L'admiration du bon Marcolino, même dans ce qu'elle a d'exagéré, s'explique par l'espèce d'engouement que l'Arétin eut l'art d'inspirer à tout le monde; mais il n'y a rien à retrancher aux éloges que Marcolino adresse à ses portraits. Il est certain que ceux du Titien et des autres peintres sont de véritables chefs-d'oeuvre, qui méritent d'être vantés à l'égal de ce que l'art nous a légué de plus remarquable dans ce genre.
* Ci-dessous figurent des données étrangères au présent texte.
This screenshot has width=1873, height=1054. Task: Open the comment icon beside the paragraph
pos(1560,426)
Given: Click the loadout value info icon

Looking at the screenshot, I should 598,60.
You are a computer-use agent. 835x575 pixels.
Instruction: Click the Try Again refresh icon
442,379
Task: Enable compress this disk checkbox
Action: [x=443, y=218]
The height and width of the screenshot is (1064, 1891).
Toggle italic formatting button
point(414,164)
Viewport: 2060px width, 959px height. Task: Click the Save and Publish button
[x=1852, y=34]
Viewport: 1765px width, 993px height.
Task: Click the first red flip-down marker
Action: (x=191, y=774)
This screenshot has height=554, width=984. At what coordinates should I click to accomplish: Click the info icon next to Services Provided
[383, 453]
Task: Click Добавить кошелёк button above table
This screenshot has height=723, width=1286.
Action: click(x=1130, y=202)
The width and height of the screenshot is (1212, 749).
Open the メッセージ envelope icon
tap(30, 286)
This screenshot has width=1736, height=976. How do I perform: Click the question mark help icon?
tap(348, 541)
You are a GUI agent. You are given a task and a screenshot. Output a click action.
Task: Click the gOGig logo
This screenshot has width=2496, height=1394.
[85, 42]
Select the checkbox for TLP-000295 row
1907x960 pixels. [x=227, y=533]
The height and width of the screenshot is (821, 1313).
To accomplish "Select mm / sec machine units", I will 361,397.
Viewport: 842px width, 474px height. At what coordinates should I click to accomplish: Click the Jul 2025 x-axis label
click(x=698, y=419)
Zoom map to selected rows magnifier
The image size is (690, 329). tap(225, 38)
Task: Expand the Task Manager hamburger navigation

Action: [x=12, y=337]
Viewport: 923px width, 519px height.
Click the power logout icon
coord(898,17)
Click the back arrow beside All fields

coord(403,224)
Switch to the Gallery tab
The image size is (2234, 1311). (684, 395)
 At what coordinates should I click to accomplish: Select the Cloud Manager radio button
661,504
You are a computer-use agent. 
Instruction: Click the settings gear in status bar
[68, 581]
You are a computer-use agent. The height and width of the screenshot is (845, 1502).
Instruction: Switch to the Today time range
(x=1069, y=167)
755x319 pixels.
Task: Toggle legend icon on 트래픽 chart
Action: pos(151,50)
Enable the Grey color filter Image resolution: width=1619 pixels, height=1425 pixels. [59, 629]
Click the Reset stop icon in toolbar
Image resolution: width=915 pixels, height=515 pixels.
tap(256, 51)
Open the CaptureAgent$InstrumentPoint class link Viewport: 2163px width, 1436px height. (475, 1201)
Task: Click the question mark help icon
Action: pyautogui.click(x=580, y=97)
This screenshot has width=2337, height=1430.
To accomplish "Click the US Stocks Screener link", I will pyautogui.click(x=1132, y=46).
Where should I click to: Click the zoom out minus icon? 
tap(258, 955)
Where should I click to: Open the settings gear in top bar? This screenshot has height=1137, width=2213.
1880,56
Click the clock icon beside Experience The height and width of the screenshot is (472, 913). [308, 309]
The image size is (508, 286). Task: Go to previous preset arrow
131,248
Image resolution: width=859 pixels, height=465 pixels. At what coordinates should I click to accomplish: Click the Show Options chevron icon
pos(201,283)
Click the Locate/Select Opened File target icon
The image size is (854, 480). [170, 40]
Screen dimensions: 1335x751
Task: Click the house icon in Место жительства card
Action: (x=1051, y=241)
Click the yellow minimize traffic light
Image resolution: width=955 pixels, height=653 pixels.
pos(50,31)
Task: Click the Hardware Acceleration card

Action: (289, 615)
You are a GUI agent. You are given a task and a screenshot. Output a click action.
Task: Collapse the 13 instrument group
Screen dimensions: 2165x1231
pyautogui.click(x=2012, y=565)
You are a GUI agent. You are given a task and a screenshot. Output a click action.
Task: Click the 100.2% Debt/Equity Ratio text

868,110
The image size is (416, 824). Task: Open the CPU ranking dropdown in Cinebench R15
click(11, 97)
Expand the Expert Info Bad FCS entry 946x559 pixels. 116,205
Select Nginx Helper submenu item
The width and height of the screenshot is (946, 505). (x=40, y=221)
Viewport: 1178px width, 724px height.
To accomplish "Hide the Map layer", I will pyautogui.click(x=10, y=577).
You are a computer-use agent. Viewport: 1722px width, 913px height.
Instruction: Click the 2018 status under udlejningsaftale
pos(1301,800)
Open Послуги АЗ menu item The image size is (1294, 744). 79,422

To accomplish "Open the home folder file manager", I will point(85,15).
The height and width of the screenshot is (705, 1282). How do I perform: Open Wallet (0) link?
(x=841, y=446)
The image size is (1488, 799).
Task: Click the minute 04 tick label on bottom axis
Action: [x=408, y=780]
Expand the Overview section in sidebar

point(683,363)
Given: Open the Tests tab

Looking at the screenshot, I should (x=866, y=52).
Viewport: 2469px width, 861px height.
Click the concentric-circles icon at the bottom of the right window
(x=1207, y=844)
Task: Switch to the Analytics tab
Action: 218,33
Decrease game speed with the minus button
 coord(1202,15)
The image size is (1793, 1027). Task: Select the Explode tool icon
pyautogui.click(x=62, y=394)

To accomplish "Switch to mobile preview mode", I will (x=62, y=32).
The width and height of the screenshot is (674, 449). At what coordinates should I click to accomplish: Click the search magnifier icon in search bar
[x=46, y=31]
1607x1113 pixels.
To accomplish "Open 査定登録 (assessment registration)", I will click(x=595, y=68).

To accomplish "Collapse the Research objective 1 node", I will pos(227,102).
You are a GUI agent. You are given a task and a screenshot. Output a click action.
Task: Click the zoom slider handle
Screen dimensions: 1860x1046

Indépendamment de la médaille gravée par Lione Lioni, dont parle le Marcolino dans la lettre qui précède, le comte Mazzuchelli, dans sa Vie de l'Arétin[442], en pite une gravée par Agostino Veneziano, et trois autres que l'on peut attribuer, soit à Enea Vico, soit à Valerio de Vicence.
Enfin, pour que rien ne manque à sa gloire, on voit à Venise, dans l'église Saint-Marc, sur cette porte en bronze de la sacristie qui a coûté trente années d'études et de travaux à Sansovino, les trois bustes en relief de l'Arétin, du Titien et du Sansovino, comme un témoignage indestructible de la liaison de ces trois hommes célèbres. Ainsi, tant que la vénérable basilique de Saint-Marc existera, tant que l'art sera respecté en Europe, cette porte de bronze, qui rivalise avec celles du Donatello et de Lorenzo Ghiberti à Florence, attestera l'influence qu'eut l'Arétin sur le plus grand sculpteur et sur le plus grand peintre qui aient embelli de leurs oeuvres la ville de Venise.